Nel frattempo sopravvento all'asse, quindi a ovest dello stesso, altra aria mite sospinta da una spallata anticiclonica atlantica, coadiuvata a sua volta da uno strappo del ramo discendente del getto, risalirà il contorno del vortice con verso antiorario e tenderà la mano alla collega in risalita dalla parte opposta. Ecco dunque perpetrarsi un possibile taglio del canale depressionario, un processo di "cut off" che potrebbe avvenire tra lunedì e martedì all'altezza del golfo Ligure/mare di Corsica.

I fenomeni previsti al centro-nord nella mattinata di domenica 31 ottobre.

Detto in altre parole, l'evolversi degli eventi sembra improntato ad un peggioramento piovoso tra la tarda serata di sabato e la giornata di domenica ad iniziare dal nord, con fenomeni in viaggio poi verso le regioni centrali tirreniche. Fenomeni localmente intensi su Liguria, bassa Valle d'Aosta, alto Piemonte e fascia prealpina lombardo-veneta. Possibilità di qualche temporale la mattina di domenica su coste toscane e laziali.

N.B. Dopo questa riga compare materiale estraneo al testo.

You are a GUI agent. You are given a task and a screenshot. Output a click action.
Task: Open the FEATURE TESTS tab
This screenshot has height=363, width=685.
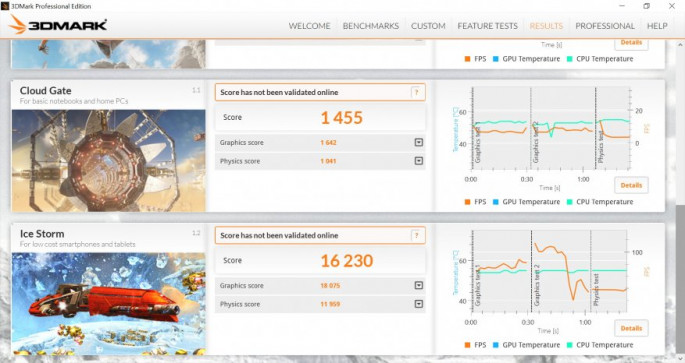487,26
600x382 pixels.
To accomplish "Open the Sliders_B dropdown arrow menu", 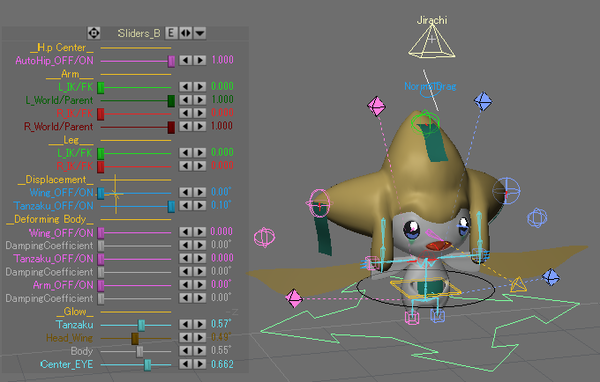I will [x=200, y=33].
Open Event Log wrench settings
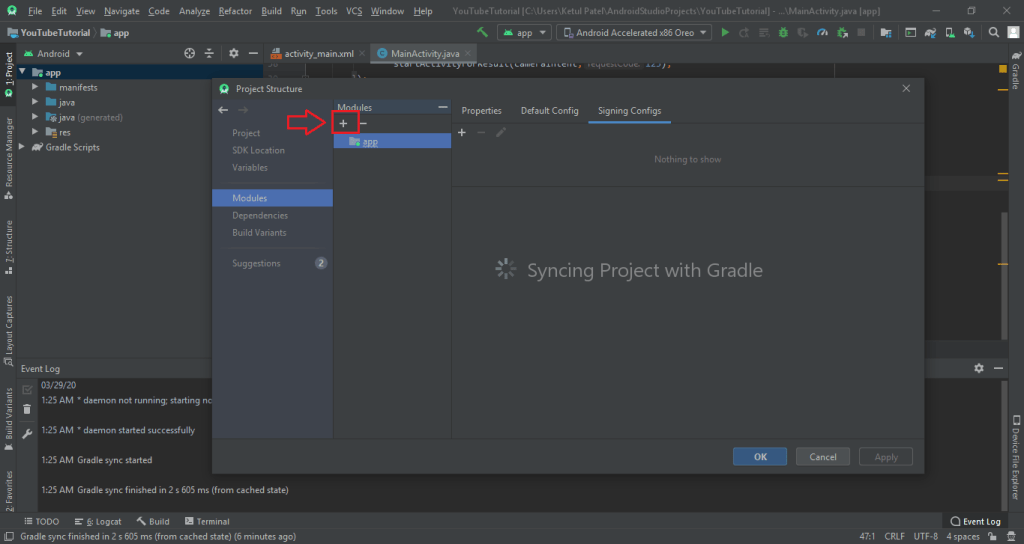The image size is (1024, 544). (x=27, y=433)
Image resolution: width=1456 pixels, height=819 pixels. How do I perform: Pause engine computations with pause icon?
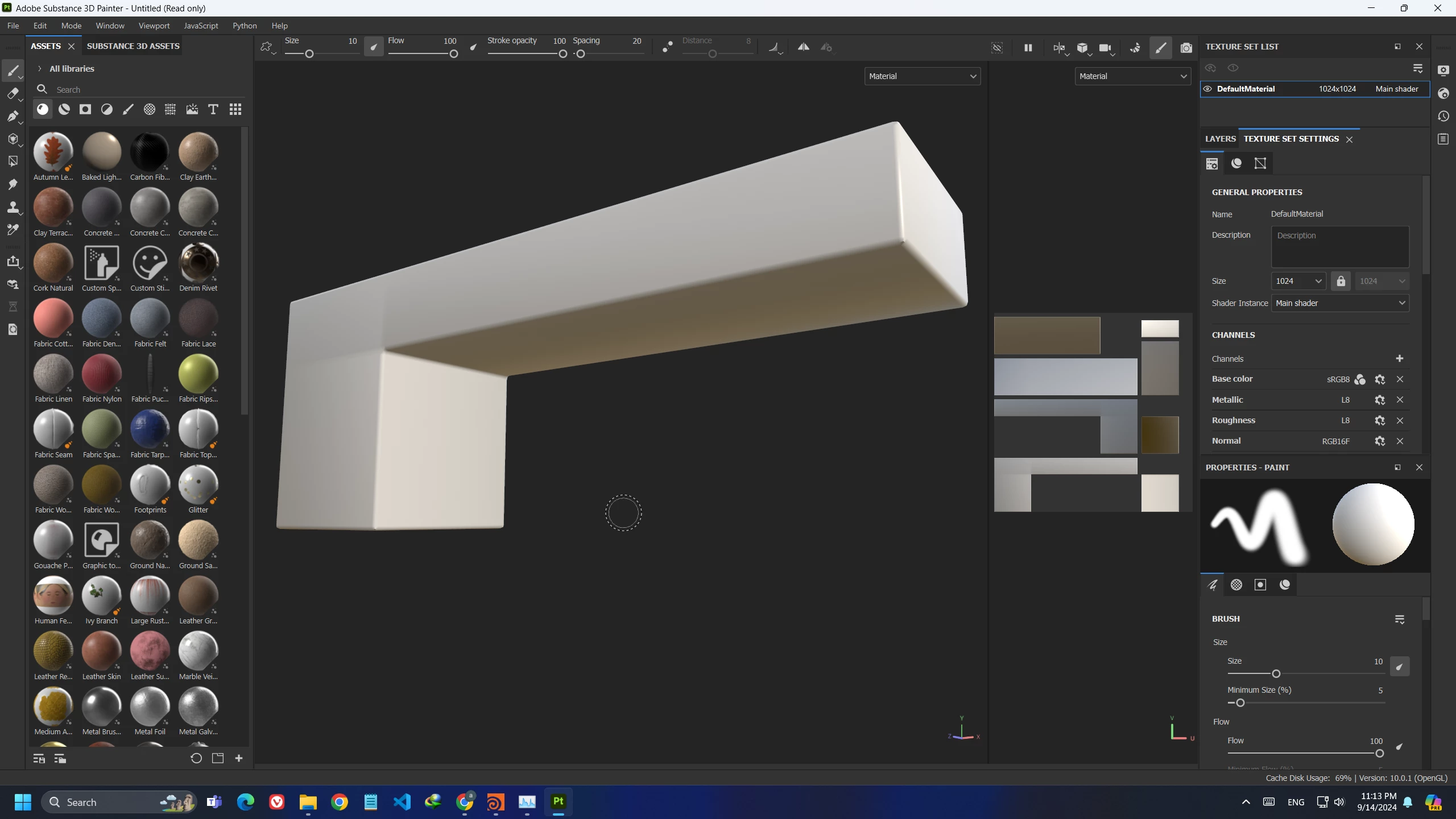point(1028,48)
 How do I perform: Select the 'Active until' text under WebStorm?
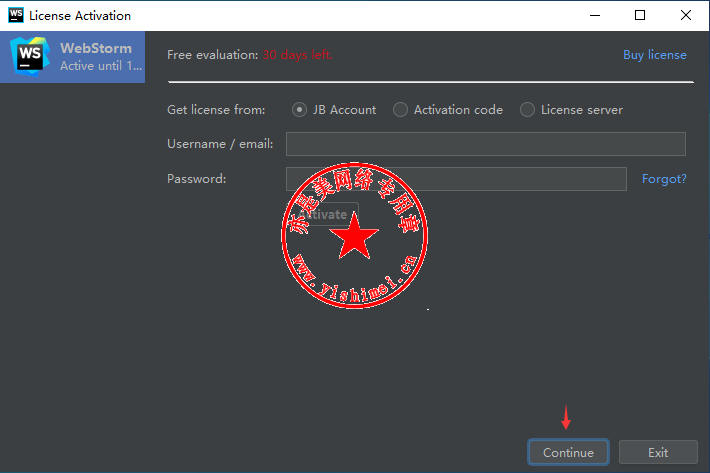pyautogui.click(x=98, y=66)
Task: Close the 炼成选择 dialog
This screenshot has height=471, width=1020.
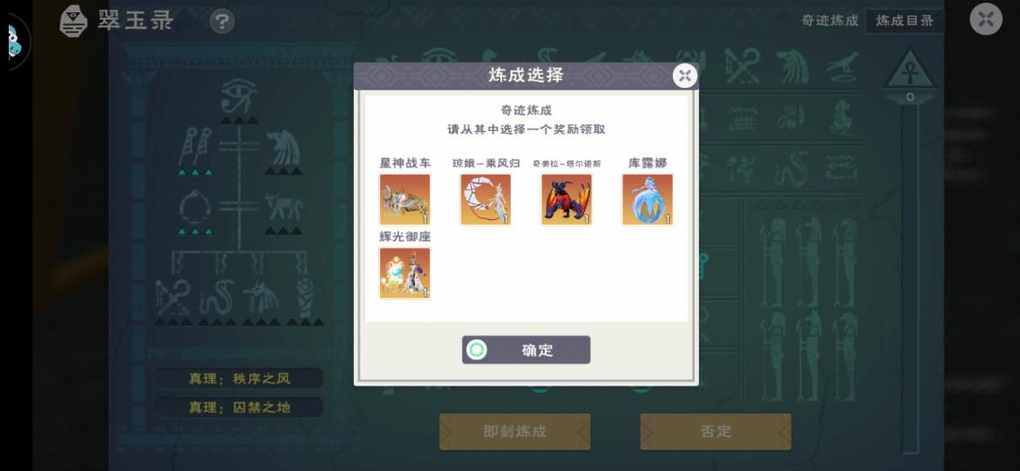Action: point(684,76)
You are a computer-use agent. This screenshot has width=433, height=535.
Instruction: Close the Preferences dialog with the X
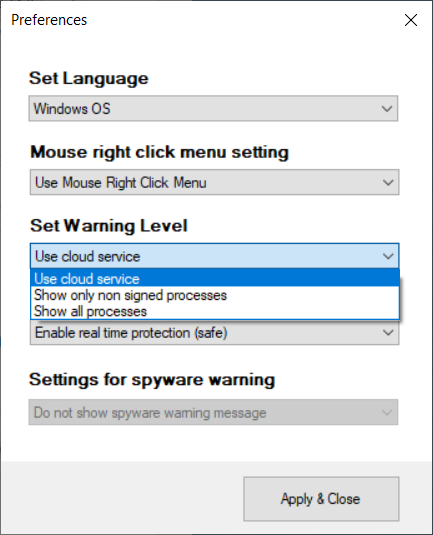click(x=411, y=20)
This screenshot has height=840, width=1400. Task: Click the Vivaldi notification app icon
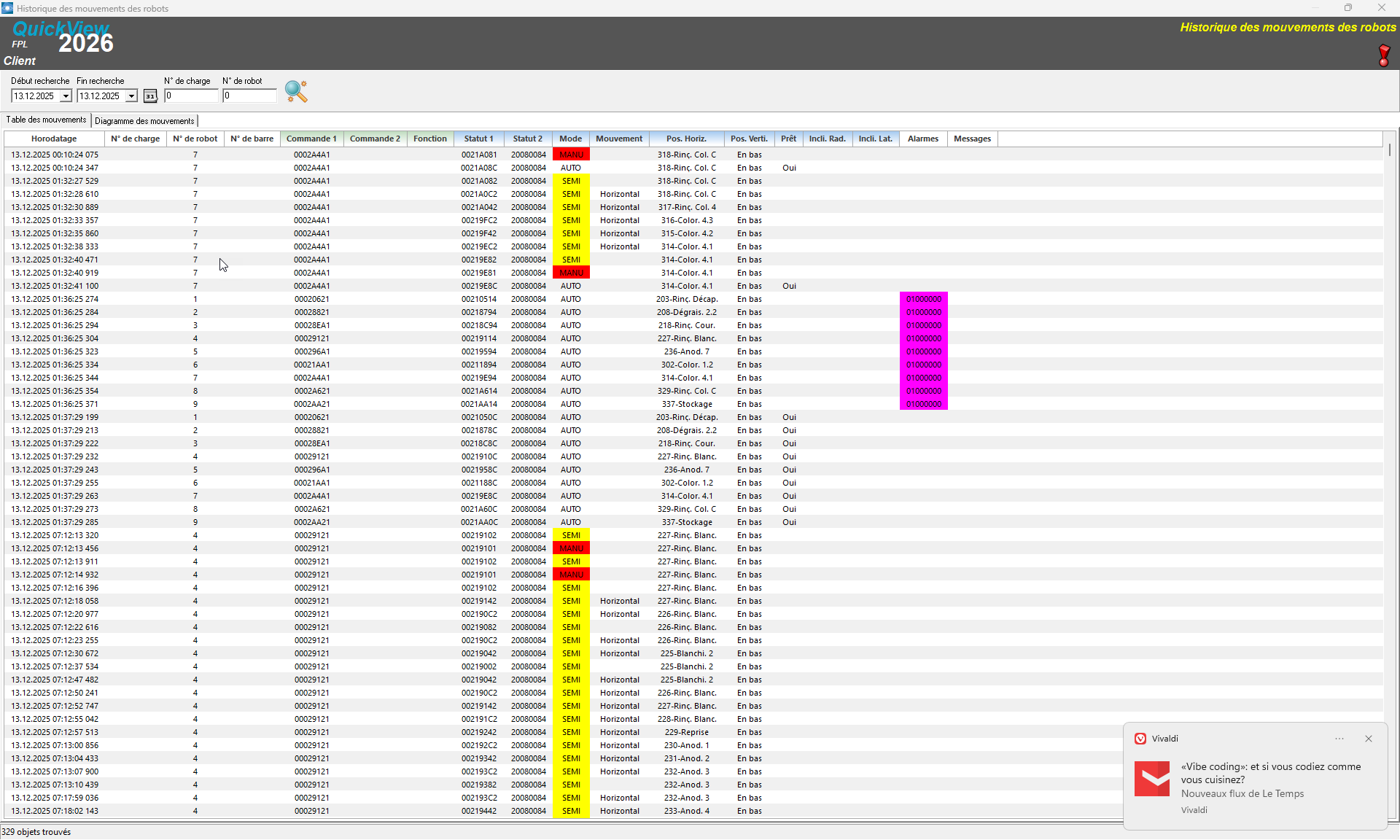click(x=1140, y=739)
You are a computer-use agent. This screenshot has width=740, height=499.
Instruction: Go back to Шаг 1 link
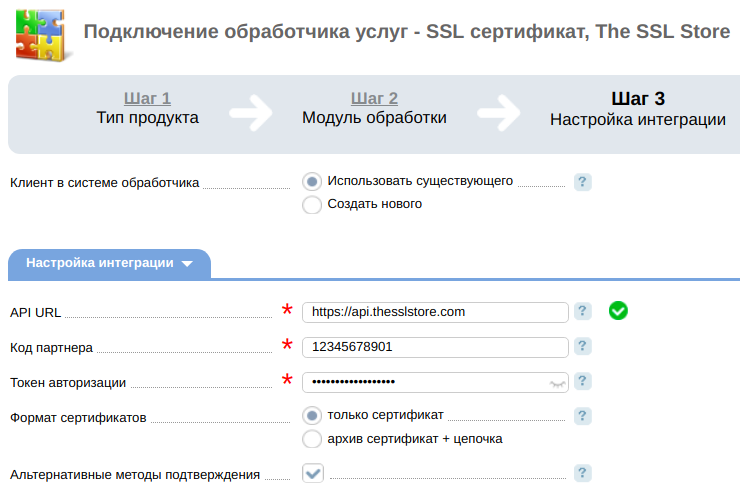point(147,98)
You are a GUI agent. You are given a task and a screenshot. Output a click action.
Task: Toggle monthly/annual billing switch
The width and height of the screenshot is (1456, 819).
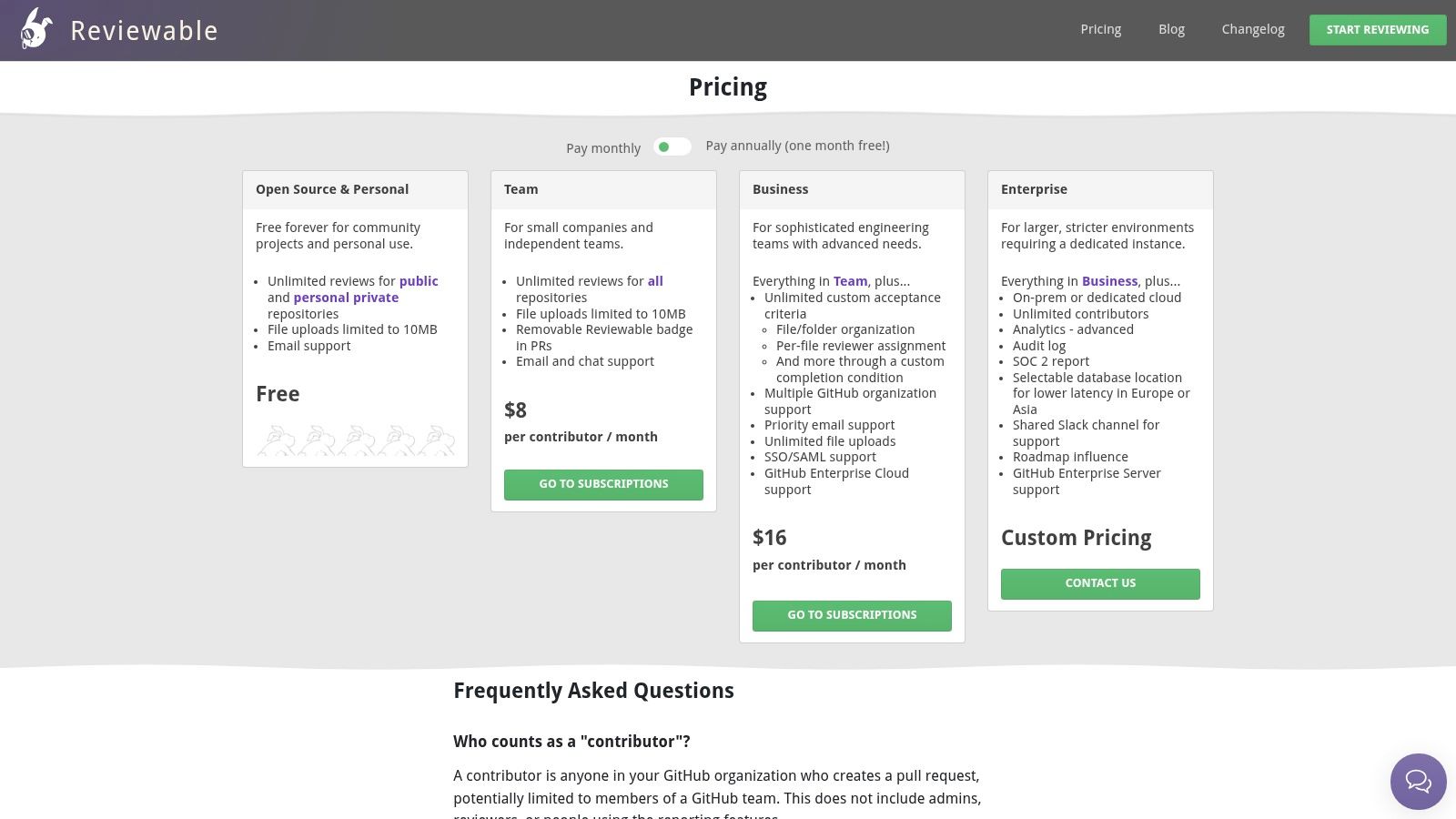tap(672, 147)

Le quote neve: inizialmente poste intorno a 1600-1800 metri sui settori alpini piemontesi e lombardi, ma in risalita a 2000-2200 metri. Altrove si partirà da quote poste intorno a 1900-2000 metri per arrivare poi a 2300-2400 metri.

L'evoluzione successiva, per quanto detto sopra, risulta al momento incerta, tuttavia sembra probabile un graduale trasferimento dei fenomeni tra lunedì e martedì soprattutto al nord-est e al centro-sud. Si tratterà complessivamente di un peggioramento "mite", dunque con un tipo di tempo prettamente autunnale e perfettamente in linea con i canoni stagionali.